This blog’s “About” page states that I will explain the reasons why I am blogging anonymously. I have three reasons.
First, I am blogging anonymously for Martin’s protection. You may have read my various references to “Track One” treatments, or “Track Two” doctors, and so forth. The mainstream medical community does not accept that recovery from autism is possible. Only doctors on the cutting edge—the DAN! project and beyond—are willing to treat autism biomedically. Adrian and I have decided to exploit both traditional medical care (which I call Track One) and more radical biomedical intervention (which I call Track Two). Martin, therefore, sees not only his excellent Track Two doctor (and his N.D./allergist and his homotoxicologist and his cranio-sacral therapist) but also a battery of mainstream medical professionals at a preeminent New York-area facility, a/k/a the Big Imposing Hospital.
I have grown increasingly dissatisfied with the Track One doctors. I want to be able to state that fact, and the reasons why, without fearing that those professionals could read this blog and recognize Martin. Hearing angry or dissatisfied thoughts from Martin’s mother could cause a Track One doctor, knowingly or subconsciously, to compromise his care. I am not alleging that any Track One doctor is either prone to or even capable of changing a child’s care based on complaints from a parent. Although their approach does not work for us, I have great respect for the professionalism of Martin’s Track One doctors. I simply think it doesn’t pay to take chances. That’s probably the risk-averse lawyer in me.
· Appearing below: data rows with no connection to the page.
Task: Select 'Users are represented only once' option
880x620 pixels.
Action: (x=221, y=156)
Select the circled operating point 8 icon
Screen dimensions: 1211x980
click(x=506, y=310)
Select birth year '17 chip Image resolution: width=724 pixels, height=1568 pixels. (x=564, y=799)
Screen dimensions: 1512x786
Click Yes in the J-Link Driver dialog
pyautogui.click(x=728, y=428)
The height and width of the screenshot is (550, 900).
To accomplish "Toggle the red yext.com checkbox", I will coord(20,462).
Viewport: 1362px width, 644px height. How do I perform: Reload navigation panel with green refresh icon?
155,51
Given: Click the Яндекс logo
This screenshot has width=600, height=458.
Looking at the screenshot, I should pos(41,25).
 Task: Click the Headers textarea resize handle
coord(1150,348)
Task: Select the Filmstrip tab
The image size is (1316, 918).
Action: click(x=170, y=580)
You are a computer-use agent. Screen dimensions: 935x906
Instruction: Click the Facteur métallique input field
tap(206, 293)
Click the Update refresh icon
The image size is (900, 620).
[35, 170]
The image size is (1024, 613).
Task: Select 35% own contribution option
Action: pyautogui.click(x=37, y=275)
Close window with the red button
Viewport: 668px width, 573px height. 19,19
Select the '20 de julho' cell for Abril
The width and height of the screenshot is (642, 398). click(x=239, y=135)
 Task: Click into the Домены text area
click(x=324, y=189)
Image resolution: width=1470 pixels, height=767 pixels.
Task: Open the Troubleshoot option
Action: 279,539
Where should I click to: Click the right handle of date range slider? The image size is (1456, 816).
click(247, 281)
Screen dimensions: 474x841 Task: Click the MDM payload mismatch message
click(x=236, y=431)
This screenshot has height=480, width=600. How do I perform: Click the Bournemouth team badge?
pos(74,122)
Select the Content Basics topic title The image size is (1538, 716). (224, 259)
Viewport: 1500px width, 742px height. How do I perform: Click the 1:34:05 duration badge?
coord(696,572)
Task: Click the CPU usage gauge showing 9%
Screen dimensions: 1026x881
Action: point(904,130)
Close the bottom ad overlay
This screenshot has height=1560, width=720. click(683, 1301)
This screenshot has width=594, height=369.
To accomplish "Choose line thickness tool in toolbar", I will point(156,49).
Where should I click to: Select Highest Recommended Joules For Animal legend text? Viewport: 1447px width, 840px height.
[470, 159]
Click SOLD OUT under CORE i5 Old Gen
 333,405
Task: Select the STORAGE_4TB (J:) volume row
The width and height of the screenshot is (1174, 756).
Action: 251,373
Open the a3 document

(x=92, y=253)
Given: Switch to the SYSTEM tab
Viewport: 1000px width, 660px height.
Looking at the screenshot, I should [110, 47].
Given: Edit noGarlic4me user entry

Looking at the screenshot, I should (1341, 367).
Second, I’m not yet sure whether the story of Martin’s recovery is mine to tell. Really, it’s his story. If Martin does recover fully, will he want others to know he ever had autism? Is it fair for me to be so public with his struggles? Adrian and I reveal Martin’s autism to our closest friends, and to others who spend significant time with him. But we don’t tell everyone. Far from it. Even some family members don’t know. Adrian’s sisters don’t know. Martin’s condition doesn’t shame or embarrass us. We’re just dealing with it in our own way, which does not include a PA system.
Third—and this is the least of the reasons for anonymity; that I’m even revealing it falls under my promise of honesty—I want everyone to be able to relate to our journey, so that this blog can touch as many caregivers as possible. That includes eliminating what might unnecessarily make us seem different from other families. When I started this blog, Adrian and I discussed what names I should give him and Martin. No name works across every ethnicity, of course. But we felt like “Adrian” and “Martin” crossed about as many lines as one could expect without tending toward clear identification of any particular ethnicity. They are solid, attractive, and in the context of the 21st-century United States, reasonably generic names. (Adrian’s and Martin’s actual first names make it hard to mistake that, as any faithful reader of this blog already may have suspected, we are a Hispanic family.)
So that’s it. I’m blogging anonymously to protect Martin from repercussions; because I don’t know if Martin would want this information revealed about him; and in an effort to make us as much as possible like you, and you, and you and you and you.